Schematic representation of membership of the East Asia Summit, RCEP, ASEAN, the Quad and the CPTPP or TPP-11. Graphic: China Bystander.

CHINA IS ON the north-northwestern rim of the Regional Comprehensive Economic Partnership (RCEP). Yet it will be at the heart of the economic bloc that the trade agreement will cement.

RCEP is due to be signed on November 15 during the virtual twin ASEAN and East Asia Summits. The latter involves the ASEAN Plus Six — the six being China, Japan, South Korea, India, Australia and New Zealand — and the United States and Russia. As RCEP does not include India, the United States or Russia, it will have a summit of its own, too.

The 15 RCEP members (China, the ten ASEAN nations, and the four other countries with which ASEAN has free trade agreements, Australia, Japan, New Zealand and South Korea) account for approaching 30% of the world’s gross domestic product and one-third of its population. More significantly, they will likely account for most of the world’s economic growth in the coming decades.

Whether that will make this the Asian century rather than the Chinese century in succession to the long American century, is a matter for the future. For the present, it is the world’s engine of growth that will drive the recovery of the global economy from its Covid-19-induced recession.
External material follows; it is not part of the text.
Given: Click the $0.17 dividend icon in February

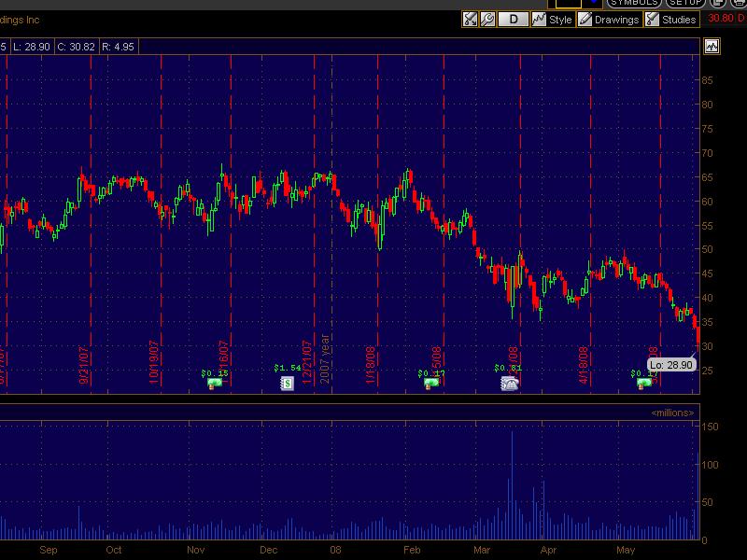Looking at the screenshot, I should coord(430,383).
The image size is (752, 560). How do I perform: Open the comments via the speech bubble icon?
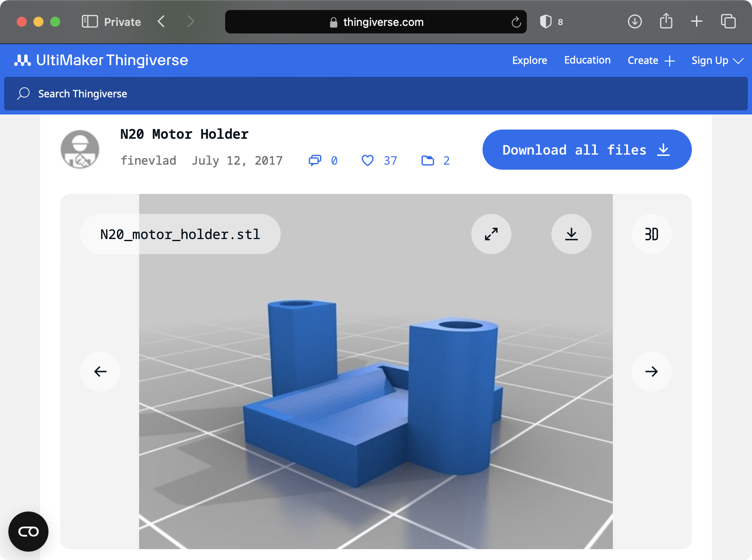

India withdrew from the RCEP negotiations late on, concerned about both the impact of the dismantling of regional tariffs on its farmers and Chinese imports on its manufacturers. It may return at a later date. Most ASEAN countries would welcome that. Beijing will be indifferent, especially if border tensions with India remain.

The United States was never in, pursuing the TransPacific Partnership (TPP) instead as a geopolitical counterweight to the China-led RCEP as part of President Barak Obama’s ‘pivot to Asia’. President Donald Trump’s withdrawal from the TPP as soon as he took office in 2017 left its successor, the Comprehensive and Progressive Agreement for TransPacific Partnership (CPTPP, also known as TPP-11), a pale shadow of a competitor to RCEP, especially as Beijing moved purposefully to fill the resultant vacuum.

The Trump administration’s putative Indo-Pacific economic grouping based on private sector investment and the Quadrilateral Security Grouping (the Quad: India, Japan, Australia and the United States) never amounted to anything. Many ASEAN nations are uneasy about the Quad, uncomfortable with its security and military focus that pushes them towards choosing between Washington and their neighbour who is often their main trade and investment partner.

There is talk that the prospective incoming US president, Joe Biden, might join the CPTPP, but this Bystander feels it is too late; that horse has bolted. An alternative would be for the United States to seek to join RCEP, on the better-to-be–inside-the-tent theory. That would require a US-ASEAN free trade deal first.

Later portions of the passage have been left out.